Onset resident sets sights on Washington
In an election season where one of the gubernatorial candidates from New York is running as a member of “The Rent is Too Damn High Party”, it’s fair to say third party candidates are really starting to hone in on their specific missions.
Onset resident Don Jordan is one of those third-party candidates. He is running for the fourth district congressional seat currently held by Barney Frank (D-Newton), as a “Tax Revolt Independent” focused on poverty issues.
“I didn’t leave the Democratic Party,” Jordan said about his decision to become an independent. “The Democratic Party left me, and their longtime held beliefs about representing the working man in this country.”
This is Jordan’s first run for public office, but he has worked on the campaigns of Democrats William Delahunt and Joe Kennedy in the past, and so he is not quite a political newcomer.
“As far back as college I helped congressional candidates,” Jordan said. “I’m not naïve.”
Jordan worked for many years as a stockbroker in New York. But these days his sympathies lie with people who are struggling or living in poverty.
“If I stayed I would probably be making 8 to 10 million dollars a year, and I would hate myself,” Jordan said.
Instead, Jordan is a schoolteacher. He recently returned to Onset from a two-year stint teaching at North Miami Beach Senior High School.
When Jordan recalls the poverty that many of his students there experienced, it is apparent that he takes political issues personally. According to Jordan, there was a large Walmart where a number of his homeless students camped.
“I would watch as my kids came out of the cars an hour before school started, went to the gym to get a shower, and then went to the cafeteria to get their free lunch,” Jordan recalled. “When it came time to fund the schools two years ago, the city council voted instead to build a new ballpark for the Florida Marlins. There’s kickbacks in construction, there’s no kickbacks in helping poor people find housing, and education.”
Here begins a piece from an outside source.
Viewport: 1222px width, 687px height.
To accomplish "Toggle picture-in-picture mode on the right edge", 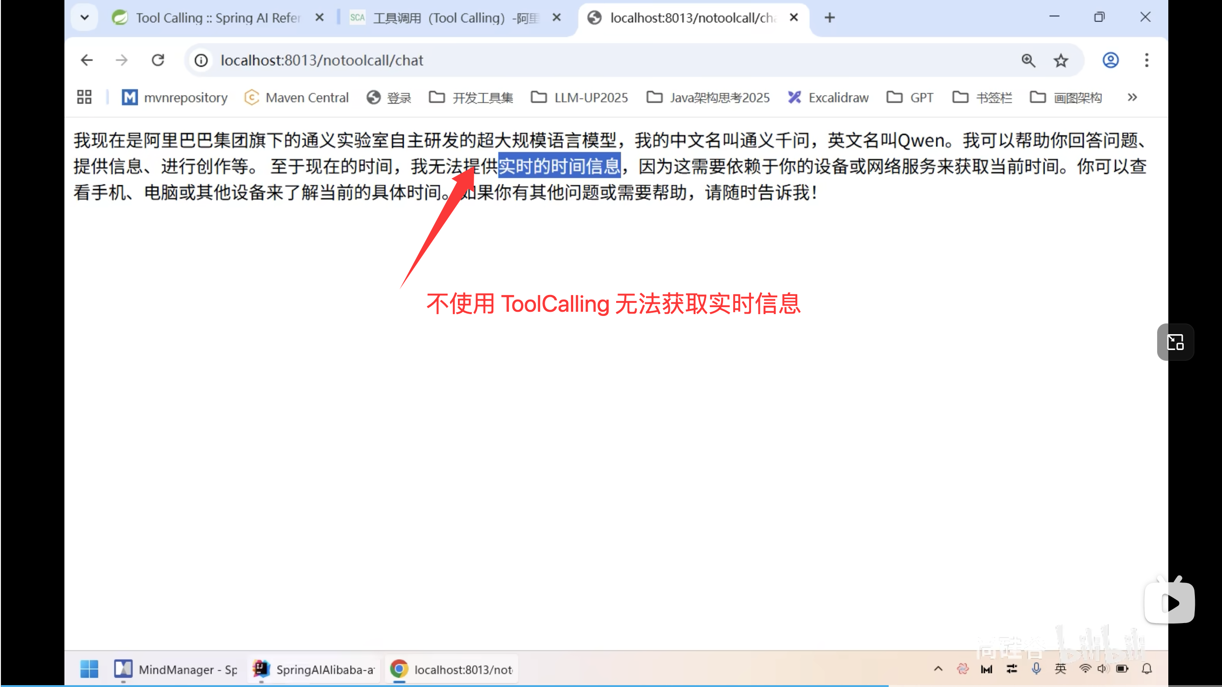I will [x=1175, y=342].
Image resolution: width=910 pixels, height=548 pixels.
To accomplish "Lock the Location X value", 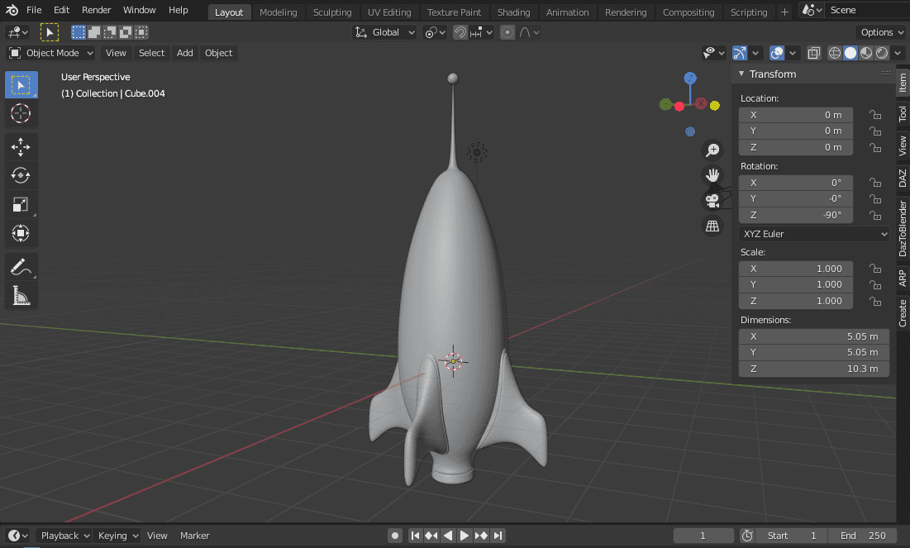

Jordan is now teaching classes at the Plymouth campus of Quincy College. He never thought he would ever run for office, but he had an overwhelming sense that the constituents on the South Coast were being ignored.
In Jordan’s opinion “If you run enough slick TV ads…you can buy an election.” With a budget of less than $100, and campaign signs made by hand, Jordan may not be a front runner in this race, but he’s just as passionate about running as if he were neck and neck with the incumbent.